Blog Post

A word or two on port wine – and the need for food and drink standards

Jun 20, 2022

This month we have a fascinating insight into how Hull's own Joseph James Forrester played a part in the development of food and drink safety standards back in the 19th century.


With thanks to Rob Bell from The History Troupe.



These days food safety, nutrition, food and protein security are inextricably linked. An estimated 600 million – 1 in 10 people in the world – fall ill after eating contaminated food and over 125,000 children die from food borne disease every year. Many of these problems are caused by illegal adulteration of food and drink. And Hull’s own Joseph James Forrester ( 27 May 1809 – 12 May 1861) played a significant role in early attempts to regulate food and drinks doing so with Port wine.

 

The Assize of Bread (1266) is regarded as being the earliest attempts at legislative control of food and drink standards; regulating the price, weight and quality of bread and beer. Measures had been developed for weight but taste – and adulteration – were a tough nut to crack. The guild system across Europe played an increasingly active role in controls as a means to protect livelihoods – standards to protect the consumer were a long way off.

 

As the industrial revolution and rapid urbanisation crowded towns and cities, the demand for food and drink soared – so too all manner of adulteration. The list of additives reads like the contents of a chemistry set: strychnine, cocculus inculus (both are hallucinogens) and copperas in rum and beer; sulphate of copper in pickles, bottled fruit, wine, and preserves; lead chromate in mustard and snuff; sulphate of iron in tea and beer; ferric ferrocynanide, lime sulphate, and turmeric in chinese tea; copper carbonate, lead sulphate, bisulphate of mercury, and Venetian lead in sugar confectionery and chocolate; lead in wine and cider. Red lead gave Gloucester cheese its 'healthy' red hue, flour and arrowroot a rich thickness to cream, and tea leaves were 'dried, dyed, and recycled again to be sold as new as the tea weakened.

 

As late as 1877 the Local Government Board found that approximately a quarter of the milk it examined contained excessive water, or chalk, and ten per cent of all the butter, over eight per cent of the bread, and 50 per cent of the gin had copper in them to heighten the colour.
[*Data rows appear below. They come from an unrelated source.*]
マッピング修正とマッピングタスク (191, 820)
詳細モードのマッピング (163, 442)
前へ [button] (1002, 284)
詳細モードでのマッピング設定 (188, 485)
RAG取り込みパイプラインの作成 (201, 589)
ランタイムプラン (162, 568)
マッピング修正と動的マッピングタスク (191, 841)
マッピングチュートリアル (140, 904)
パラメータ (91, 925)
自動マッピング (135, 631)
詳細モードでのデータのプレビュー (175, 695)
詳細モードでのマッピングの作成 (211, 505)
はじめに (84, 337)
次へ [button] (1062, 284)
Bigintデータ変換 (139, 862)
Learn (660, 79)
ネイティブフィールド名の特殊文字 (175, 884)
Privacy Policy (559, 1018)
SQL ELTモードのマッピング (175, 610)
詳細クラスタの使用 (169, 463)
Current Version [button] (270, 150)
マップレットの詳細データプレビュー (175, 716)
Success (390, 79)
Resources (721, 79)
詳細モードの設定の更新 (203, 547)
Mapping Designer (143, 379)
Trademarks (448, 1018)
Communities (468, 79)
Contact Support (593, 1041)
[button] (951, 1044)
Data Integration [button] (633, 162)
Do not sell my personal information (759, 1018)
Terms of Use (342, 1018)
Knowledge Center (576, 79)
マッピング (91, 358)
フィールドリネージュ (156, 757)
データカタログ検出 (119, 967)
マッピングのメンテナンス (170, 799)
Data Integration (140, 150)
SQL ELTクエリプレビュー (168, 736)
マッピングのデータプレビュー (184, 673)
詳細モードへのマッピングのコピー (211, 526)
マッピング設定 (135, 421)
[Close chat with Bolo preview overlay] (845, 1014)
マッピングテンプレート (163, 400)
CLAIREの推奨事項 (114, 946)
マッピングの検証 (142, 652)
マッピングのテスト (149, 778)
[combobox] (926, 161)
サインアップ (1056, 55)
It became clear, however, to the Government of the day that Britain’s growing reputation for adulterated food threatened its export market. This was the wake-up call for Government to act. The Sale of Food and Drugs Act 1875 followed which established important principles and became the foundation of modern food law.

 

Joseph James Forrester came to Food and Drink standards in a curious way. Born in Hull in 1809, he moved to Oporto in Portugal where he joined his uncle James – a partner in Offley, Forrester and Weber a notable Port wine Merchanting company operating to this day. Quickly, Joseph set about mapping the Douro, with a view to the improvement of its navigation to help improve the Port wine industry publishing a remarkable map of the Douro river from Vilvestre on the Spanish frontier to its mouth at St. João da Foz (Oporto) in 1848. There was a separate map of the port wine district (Alto-Douro) showing the prominent wine farms (quintas). Published in 1843 and reprinted in 1852 by order of a select committee at the House of Commons.

 

Why the fuss? In 1844 Forrester had published a pamphlet on the wine trade, entitled ‘A Word or two on Port Wine,’ anonymously. Eight editions sold like hot cakes as readers delighted in the exposure of malpractice across an industry using corrupt practices to grow the trade. This lead to an invitation to the select committee from which a regulation of this most English of drinks took shape.

 

He continued to write on this and other practical subjects, publishing tracts on the vine disease, improved manufacture of olive oil and was awarded at the Universal Exhibition in Paris in 1855 the silver medal for his work on standards. He was named Baron de Forrester for life by Ferdinand II of Portugal in 1855. Forrester was also made knight commander of the orders of Christ and Isabella la Catolica, and received the cross of chevalier of various orders of his adopted country. He was member of the Royal Academies of Lisbon and Oporto, of the Royal Academy of Sciences of Turin, of the English Society of Antiquaries, of the Royal Geographical Societies of London, Paris, and Berlin, and received the highest gold medals reserved for learned foreigners by the pope and by the emperors of Russia, Austria, and France.

 

Joseph James Forrester was a trail blazer in evidence based standards for food and drink way before legislation in England caught up with the need.